• Marguerite, l'Eternel Féminin

     

     

     Faust and Marguerite in the Garden, Ary Scheffer

    1846, Wallace Collection
     
    Ary SCHEFFER
    (1795-1888)

      

    Le docteur Faust est le héros d'un conte populaire allemand ayant fait florès au XVIe siècle, à l'origine de nombreuses réinterprétations.

     

    Cette histoire relate le destin d'un savant homme, Faust, déçu par l'aporie à laquelle le condamne son art, contractant un pacte avec le Diable, dit Méphistophélès, qui lui offre une seconde vie, tournée cette fois-ci vers les plaisirs sensibles, au prix de son âme.
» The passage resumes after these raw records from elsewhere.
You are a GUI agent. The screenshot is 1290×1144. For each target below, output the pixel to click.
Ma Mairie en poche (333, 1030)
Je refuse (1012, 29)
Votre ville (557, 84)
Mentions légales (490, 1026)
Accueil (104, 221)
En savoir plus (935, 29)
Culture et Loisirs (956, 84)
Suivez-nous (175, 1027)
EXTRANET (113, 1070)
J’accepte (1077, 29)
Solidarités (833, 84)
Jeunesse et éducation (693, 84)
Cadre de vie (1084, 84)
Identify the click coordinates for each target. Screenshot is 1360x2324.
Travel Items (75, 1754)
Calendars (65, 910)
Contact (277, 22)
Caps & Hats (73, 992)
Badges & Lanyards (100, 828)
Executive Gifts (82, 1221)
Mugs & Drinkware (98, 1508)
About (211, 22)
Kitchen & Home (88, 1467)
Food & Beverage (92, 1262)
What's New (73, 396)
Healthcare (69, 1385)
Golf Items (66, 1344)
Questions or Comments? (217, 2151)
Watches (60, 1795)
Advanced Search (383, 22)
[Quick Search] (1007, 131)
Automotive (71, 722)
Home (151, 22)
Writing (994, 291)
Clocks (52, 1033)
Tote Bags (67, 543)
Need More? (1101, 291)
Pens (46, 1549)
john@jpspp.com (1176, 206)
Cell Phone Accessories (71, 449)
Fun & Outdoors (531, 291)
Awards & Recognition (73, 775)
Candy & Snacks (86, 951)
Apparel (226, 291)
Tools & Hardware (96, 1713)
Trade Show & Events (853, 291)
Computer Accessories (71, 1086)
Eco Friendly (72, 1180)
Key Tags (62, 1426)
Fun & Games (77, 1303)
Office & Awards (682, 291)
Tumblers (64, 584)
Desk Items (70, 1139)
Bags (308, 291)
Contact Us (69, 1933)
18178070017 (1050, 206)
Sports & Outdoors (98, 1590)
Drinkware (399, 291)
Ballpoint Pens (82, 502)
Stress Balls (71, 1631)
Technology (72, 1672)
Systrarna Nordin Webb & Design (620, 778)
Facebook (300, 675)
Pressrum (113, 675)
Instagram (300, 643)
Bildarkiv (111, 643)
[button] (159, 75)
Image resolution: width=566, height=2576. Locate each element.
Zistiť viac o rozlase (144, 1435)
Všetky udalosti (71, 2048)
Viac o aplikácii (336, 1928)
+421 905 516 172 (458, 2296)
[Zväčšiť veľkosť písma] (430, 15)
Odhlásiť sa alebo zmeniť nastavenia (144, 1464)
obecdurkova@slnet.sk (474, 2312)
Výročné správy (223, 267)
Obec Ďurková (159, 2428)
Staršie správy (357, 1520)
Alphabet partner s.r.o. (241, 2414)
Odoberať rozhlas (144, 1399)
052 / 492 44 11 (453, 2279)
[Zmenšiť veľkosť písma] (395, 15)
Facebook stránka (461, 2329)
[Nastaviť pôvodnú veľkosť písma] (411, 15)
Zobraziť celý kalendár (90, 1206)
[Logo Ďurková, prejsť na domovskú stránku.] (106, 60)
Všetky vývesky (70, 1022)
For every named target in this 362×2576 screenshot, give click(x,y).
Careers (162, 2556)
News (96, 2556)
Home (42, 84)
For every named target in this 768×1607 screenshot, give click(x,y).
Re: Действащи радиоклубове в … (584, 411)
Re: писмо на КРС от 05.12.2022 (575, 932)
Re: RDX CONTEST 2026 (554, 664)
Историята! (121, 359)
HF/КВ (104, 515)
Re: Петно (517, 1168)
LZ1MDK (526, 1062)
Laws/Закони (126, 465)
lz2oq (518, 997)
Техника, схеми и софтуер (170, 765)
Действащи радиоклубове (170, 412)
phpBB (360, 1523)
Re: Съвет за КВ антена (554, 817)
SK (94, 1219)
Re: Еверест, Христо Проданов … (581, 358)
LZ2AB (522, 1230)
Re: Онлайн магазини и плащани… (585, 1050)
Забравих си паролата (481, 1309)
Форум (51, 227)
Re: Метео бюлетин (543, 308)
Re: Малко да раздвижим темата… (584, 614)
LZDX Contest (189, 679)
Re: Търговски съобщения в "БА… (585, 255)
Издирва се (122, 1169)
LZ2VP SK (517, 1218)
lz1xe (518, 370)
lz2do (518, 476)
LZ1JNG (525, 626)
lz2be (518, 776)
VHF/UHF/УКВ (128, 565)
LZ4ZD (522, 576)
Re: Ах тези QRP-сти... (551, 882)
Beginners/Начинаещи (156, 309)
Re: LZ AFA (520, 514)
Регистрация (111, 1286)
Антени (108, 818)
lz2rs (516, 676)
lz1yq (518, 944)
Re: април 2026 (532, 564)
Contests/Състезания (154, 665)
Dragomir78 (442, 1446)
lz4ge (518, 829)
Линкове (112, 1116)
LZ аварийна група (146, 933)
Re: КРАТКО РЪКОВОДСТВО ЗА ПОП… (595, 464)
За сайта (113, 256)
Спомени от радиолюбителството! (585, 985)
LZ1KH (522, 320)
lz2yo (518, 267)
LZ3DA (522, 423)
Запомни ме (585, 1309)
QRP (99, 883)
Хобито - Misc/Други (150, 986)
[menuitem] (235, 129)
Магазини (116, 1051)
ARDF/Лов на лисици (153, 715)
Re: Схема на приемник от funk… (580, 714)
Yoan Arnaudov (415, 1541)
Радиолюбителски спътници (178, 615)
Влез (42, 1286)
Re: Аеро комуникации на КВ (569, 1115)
Dans la plupart des versions ultérieures du récit fantastique, l’âme de Faust demeure sienne après que le Diable a exaucé ses vœux.

    Faust est un docteur qui depuis son plus jeune âge, rêve de posséder la connaissance universelle, le rêve de tous les hommes qui est celui de percer le secret des questions existentielles et les secrets de l'Univers. Il met tout en œuvre pour atteindre ses ambitions, mais n'y parvient pas. Il est au bord du suicide, car il pense avoir perdu son temps et sa vie quand Méphistophélès lui propose un pacte : il réalisera tous ses désirs en échange de son âme dès que Faust se dira satisfait et heureux. Le docteur Faust accepte.

    Faust est toujours insatisfait alors Méphistophélès lui fait rencontrer une jeune fille : Marguerite (Margarete ou Gretchen, son diminutif allemand). Faust tombe sincèrement amoureux de Gretchen. Marguerite est follement amoureuse de Faust Au cours d'un après-midi, Faust demande à Marguerite de lui ouvrir la porte de sa chambre le soir. Pour cela, elle devra déposer un somnifère dans le potage de sa mère pour qu'elle n'entende rien.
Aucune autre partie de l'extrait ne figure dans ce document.